New York, NY (May 7, 2020) — Since her 2008 debut album Tea Bye Sea, Becca Stevens has proven herself that rare singer-songwriter who captivates the most casual of listeners but who is also as serious a musician’s musician as they come. Her new studio album WONDERBLOOM draws on funk, folk, jazz, and even metal, all while maintaining a sound that’s ineffably her. This diversity is reflected in the personnel, from Michael League of neo-fusion collective Snarky Puppy to multiple Grammy winner and YouTube phenomenon Jacob Collier, to none other than David Crosby. WONDERBLOOM is as much a sonic feast as a musical one, floating complex arrangements in a lush but transparent soundscape. Stevens and producer Nic Hard insisted upon tracking and mixing on active studio monitors from ADAM Audio, including a pair of the three-way S3Hs, a pair of S2Vs and the ultra-compact T5Vs that go wherever Nic goes.

“Nic was always ADAM-ant about bringing the ADAM monitors to wherever we were working,” laughs Stevens, “from literal spare-bedroom studios to full facilities like Electrik Indigo Sound, Jessie Fischer’s studio across from Bi Orange where we did the majority of the tracking.

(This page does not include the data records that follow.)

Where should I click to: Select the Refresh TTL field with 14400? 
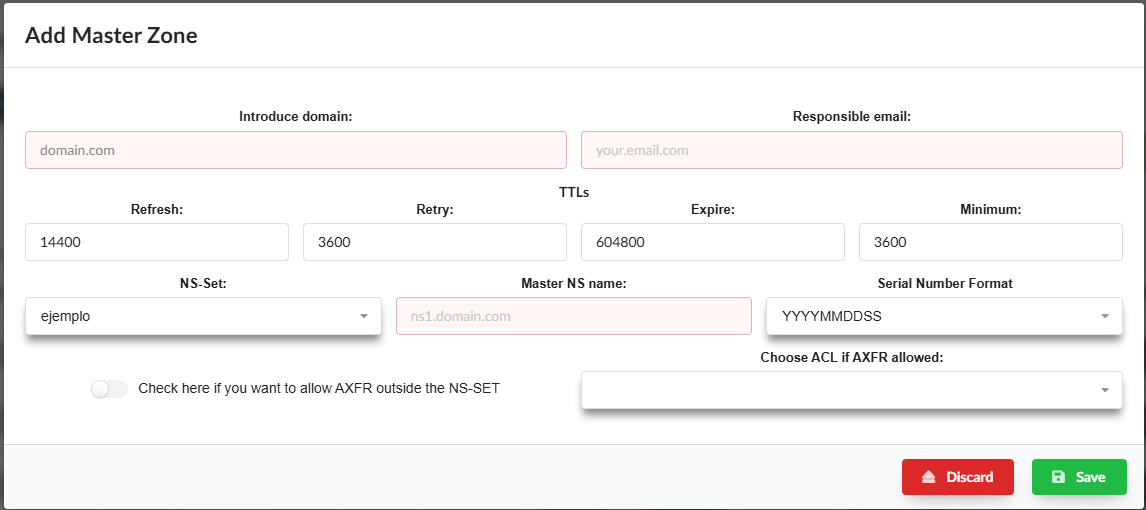[x=157, y=242]
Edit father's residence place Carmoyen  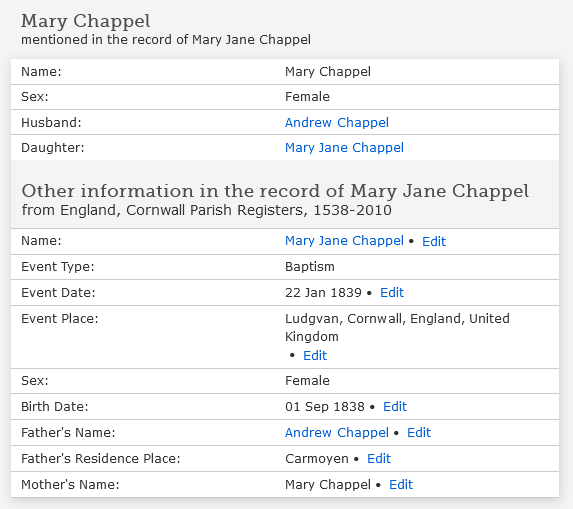pos(379,458)
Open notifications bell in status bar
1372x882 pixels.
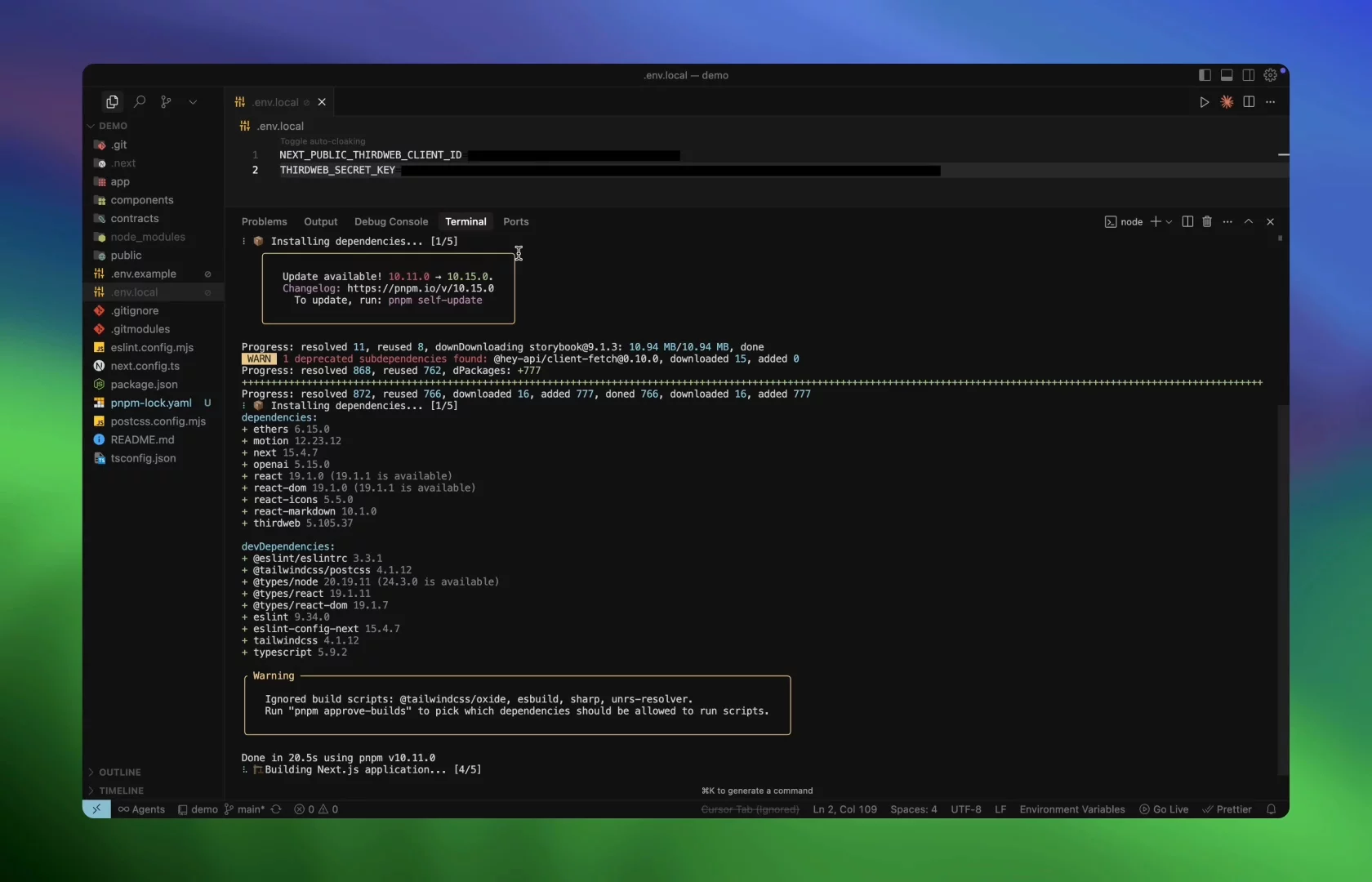[1271, 809]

We also used the smaller T5Vs when working on the go. With other speakers, there’s always been something sort of inconsistent. With ADAM monitors, we have a reference we can both depend on.”

“I’ve used ADAMs at least 12 or 13 years, beginning with the original S3As,” adds Nic Hard. “Becca has the ears of a bat. She can hear if a vocal was edited — from the other room! Speakers that are too bright or too boomy would drive her nuts.” Fortunately, ADAM’s propriety tweeter design reveals all of the high-frequency detail without any of the ear-fatiguing sizzle that so many monitors exhibit upon extended use. “We sometimes work 12, 14, 16 hours a day,” says Stevens. “A lot of speakers lose the definition at lower volumes, but with the ADAMs, we could avoid frying our ears and still hear all of the detail.”

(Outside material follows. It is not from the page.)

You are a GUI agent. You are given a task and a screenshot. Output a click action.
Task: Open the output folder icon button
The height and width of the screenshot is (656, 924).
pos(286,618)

“They can still get very loud if you want,” Nic chimes in. “We like to mix at medium levels for the reasons Becca said, but when you’re tracking musicians, they often want to come into the control room and hear the playback loud. And the ADAM monitors have no problems in that regard!”

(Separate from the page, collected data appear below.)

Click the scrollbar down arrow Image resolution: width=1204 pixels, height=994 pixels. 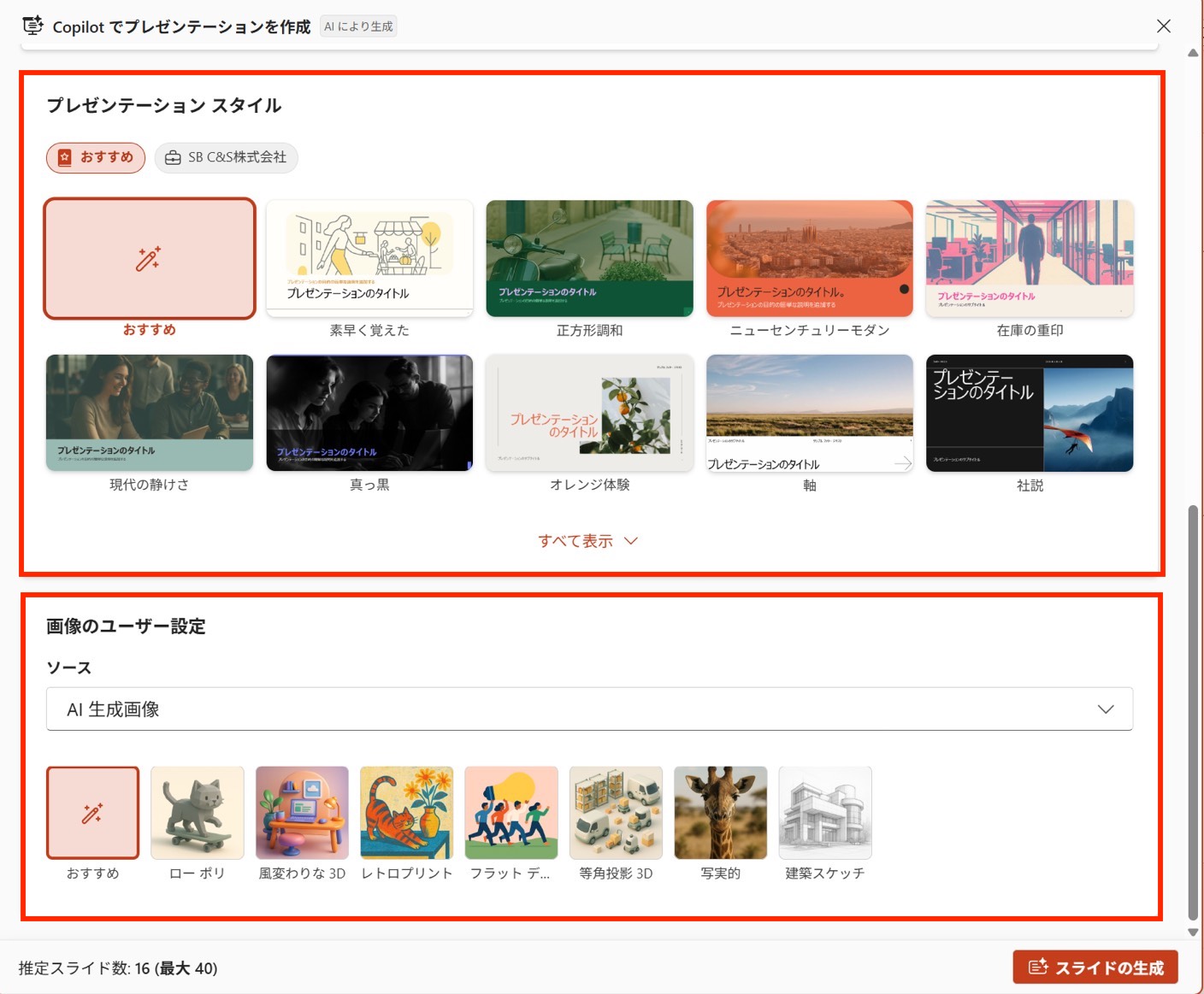1193,932
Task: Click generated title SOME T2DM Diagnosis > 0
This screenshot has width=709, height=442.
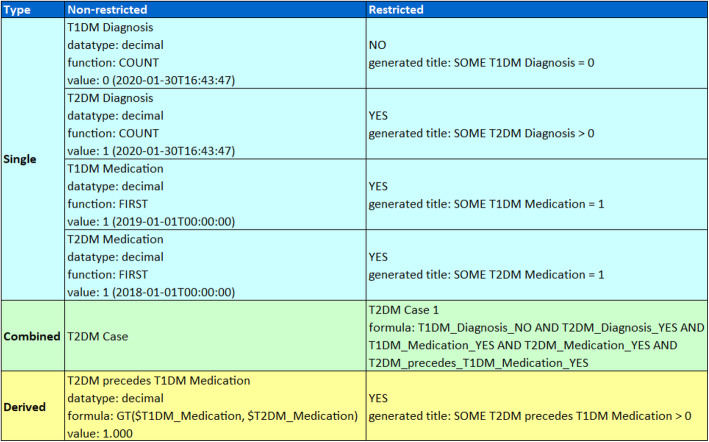Action: coord(486,134)
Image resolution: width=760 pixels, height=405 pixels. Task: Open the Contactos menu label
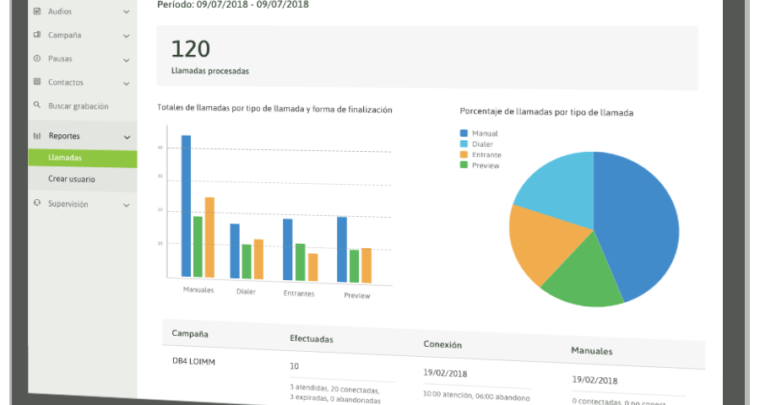coord(66,82)
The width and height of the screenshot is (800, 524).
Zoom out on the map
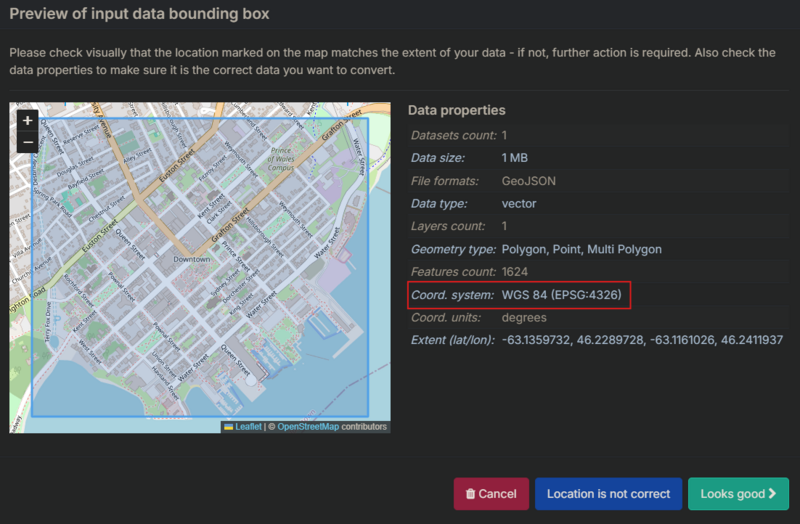27,142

If Stevens had to boil ADAM speakers down to one virtue, it would be trust. “On records prior, I had a lot of back-and-forth. I’d listen to something in headphones, and then second-guess myself and listen to it in a different pair of headphones. Then third­-guess myself and check it on three different pairs of speakers and in the car. I never knew which version was going to sound best out in the real world,” she recalls. “On WONDERBLOOM, I could always trust that what came out of the ADAM monitors would sound good everywhere — ear buds, a car stereo, wherever. That’s a testament to Nic’s mixing skills, but the ADAMs saved us a lot of time because they just translate so well.”

The ADAM monitors’ accuracy took a wry turn when David Crosby sang on two of the album’s tracks. “We recorded that in Brooklyn as David was in town for some shows at the Beacon,” Stevens recounts. “Of course, Croz has this big, bushy mustache and he doesn’t like to trim it, which can muffle his voice. It drives Michael League crazy. I was engineering this session myself, and thanks to the ADAMs, if I heard that muffled sound, I knew it was the mustache and not the mix!”

The design of the tweeter, waveguides, and crossovers in ADAM’s three-way systems all contribute to clarity even when a large number of similar tracks pile up. This proved relevant to “Good Stuff,” Stevens’ autobiographical anthem. “I co-wrote that with Kaveh Rastegar [of Grammy-nominated quintet Kneebody] and he wanted a Gospel choir,” Stevens describes. “We didn’t have anywhere near the budget for that, so I called my friend Michael Mayo. He’s not only a great singer but a vocal chameleon. He can sound like any persona. The voices singing ‘hella’ in chorus are actually all him, in about 50 layers. Mixing all of them to sound like a real choir was another time we were glad to be listening on ADAM monitors.”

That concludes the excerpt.